ASSIGNED TASK » In the text below on evaluating mixed effect models, rewrite the stretch from "Above metrics are" through "components as well." with "linear models" changed to "regression models".

------ TEXT SECTION

Root Mean Squared Error (RMSE): 47.448897509757494
R-squared: 0.28647139510771014
Mean Absolute Percentage Error (MAPE): 12.674582143277814
Accuracy (within 10%): 53.89 %




Above metrics are general evaluation metrics used for linear models.  
These metrics values indicating out model is moderately good one. (Accuracy = 53.89% and MAPE is 12.6 %)

As we are building fixed effect models its crucial to look at the models evaluation by cosidering the random effect components as well.
Lets explore some of most common evaluation of Mixed effect models.

**a. Coefficient Significance (P-values)**

We can check the p-values of coefficients to see if they are significant or not.   
In the summary both p-values are less than 0.05 **so both coefficients are significant.**

**b. Confidence Intervals**

Confidence intervals help us understand the precision of the fixed effects estimates.

In [17]:
fit.conf_int()

------------
------ DATASET EXTRACT

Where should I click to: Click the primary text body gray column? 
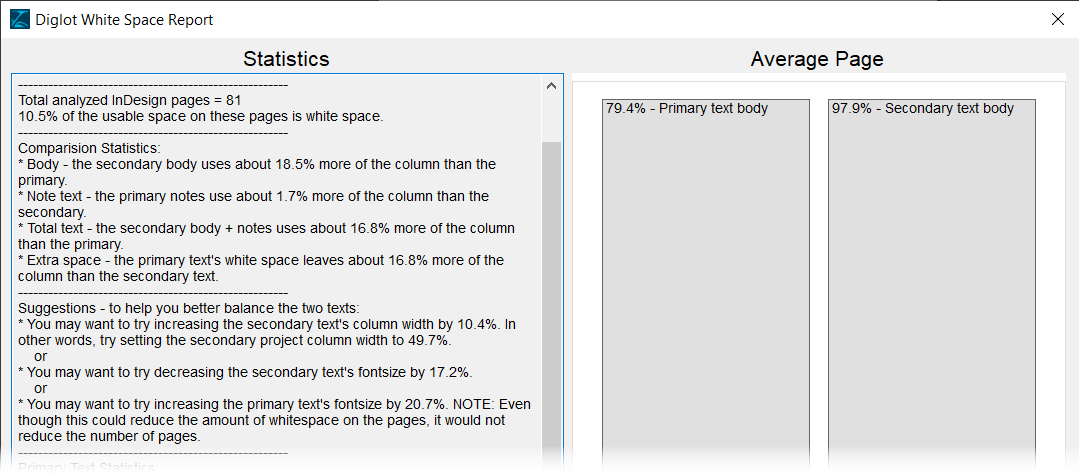tap(706, 290)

------------

TASK RESPONSE »
Above metrics are general evaluation metrics used for regression models.  
These metrics values indicating out model is moderately good one. (Accuracy = 53.89% and MAPE is 12.6 %)

As we are building fixed effect models its crucial to look at the models evaluation by cosidering the random effect components as well.